> _Brief_
Output, exactly and in full, only the lines from the one containing "Image resolution: width=690" to the last line of the data. Pictures should not appear.

Input data section start

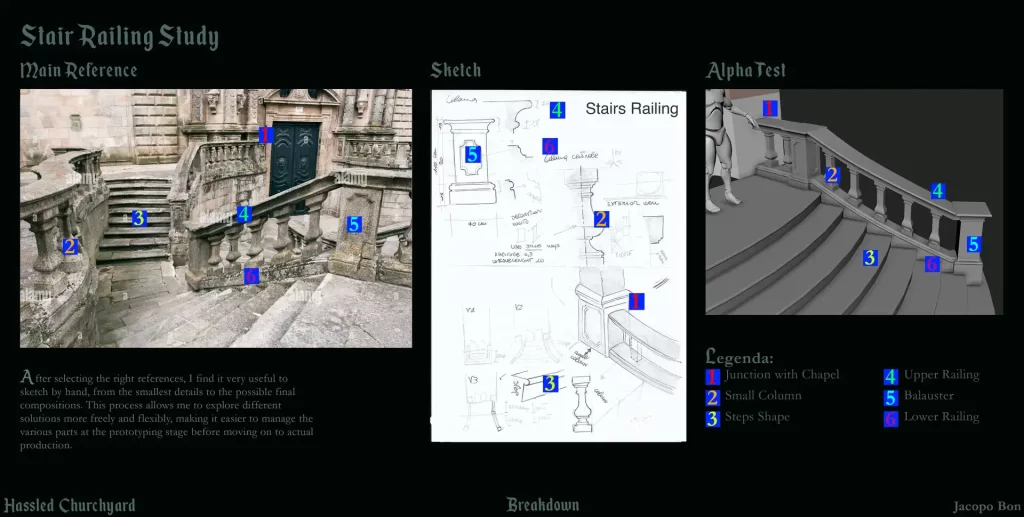Screen dimensions: 1024x517
Task: Click legend icon 1 beside Junction with Chapel
Action: 713,376
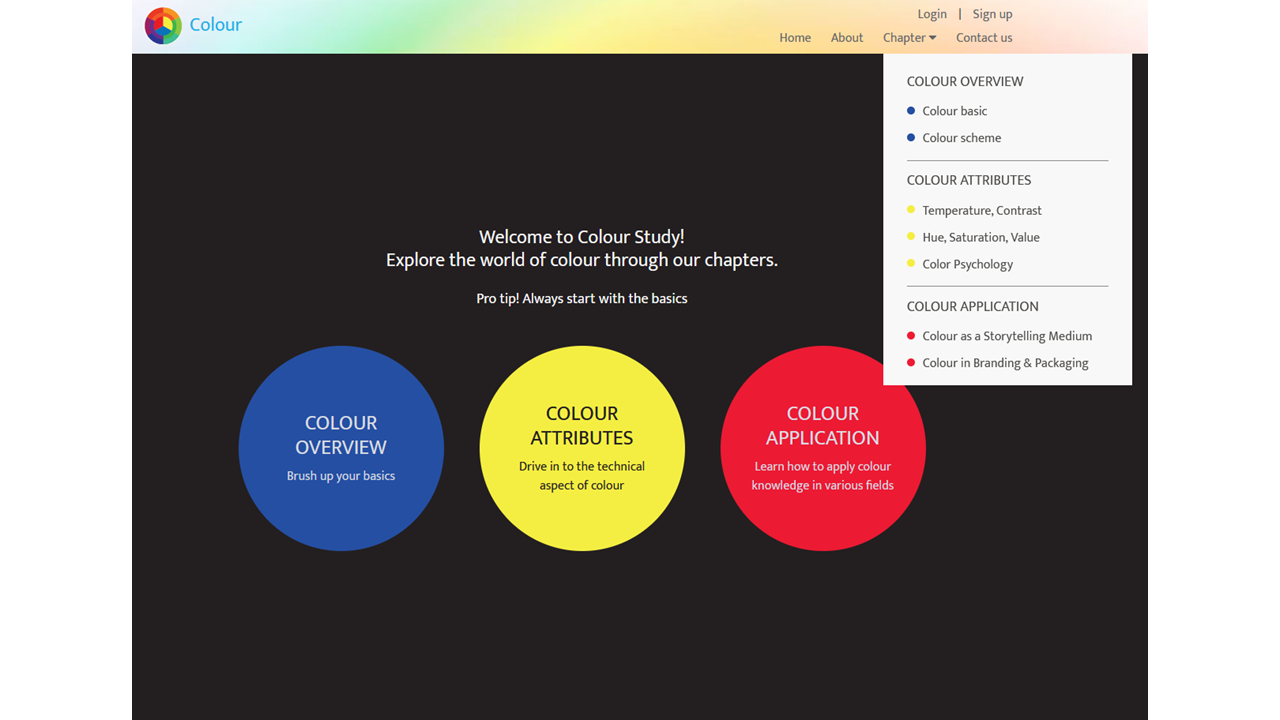
Task: Open the Contact us page
Action: (x=984, y=38)
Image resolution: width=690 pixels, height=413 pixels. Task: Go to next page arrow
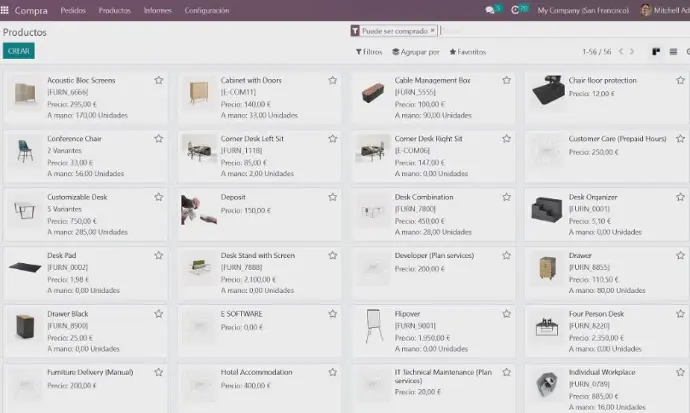632,51
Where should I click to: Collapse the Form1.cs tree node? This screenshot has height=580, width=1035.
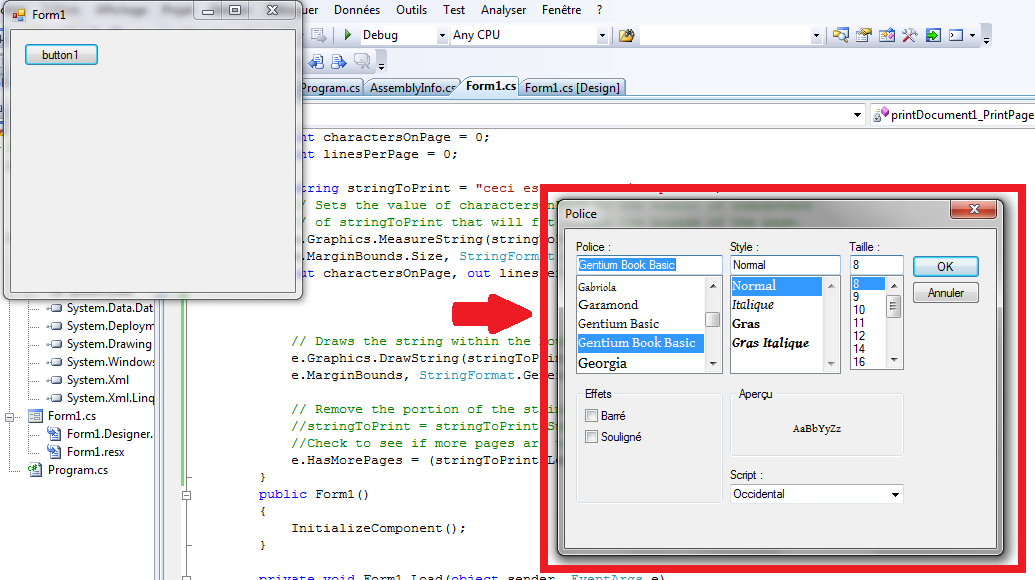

Input data section end

> _Problem solution_
Image resolution: width=690 pixels, height=413 pixels. Task: Go to next page arrow
632,51
Where should I click to: Collapse the Form1.cs tree node? This screenshot has height=580, width=1035.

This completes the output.